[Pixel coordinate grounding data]
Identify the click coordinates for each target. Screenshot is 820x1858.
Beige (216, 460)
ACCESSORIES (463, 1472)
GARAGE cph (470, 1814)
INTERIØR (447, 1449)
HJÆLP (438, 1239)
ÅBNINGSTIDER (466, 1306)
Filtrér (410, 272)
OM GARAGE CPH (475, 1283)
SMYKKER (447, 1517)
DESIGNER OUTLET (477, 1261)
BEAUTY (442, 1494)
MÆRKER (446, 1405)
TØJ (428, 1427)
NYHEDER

### [EXERCISE INSTRUCTIONS]
An exact reproduction of all the entries, complete to the last line, is needed.

### [TASK ANSWER]
Identify the click coordinates for each target. Screenshot is 820x1858.
Beige (216, 460)
ACCESSORIES (463, 1472)
GARAGE cph (470, 1814)
INTERIØR (447, 1449)
HJÆLP (438, 1239)
ÅBNINGSTIDER (466, 1306)
Filtrér (410, 272)
OM GARAGE CPH (475, 1283)
SMYKKER (447, 1517)
DESIGNER OUTLET (477, 1261)
BEAUTY (442, 1494)
MÆRKER (446, 1405)
TØJ (428, 1427)
NYHEDER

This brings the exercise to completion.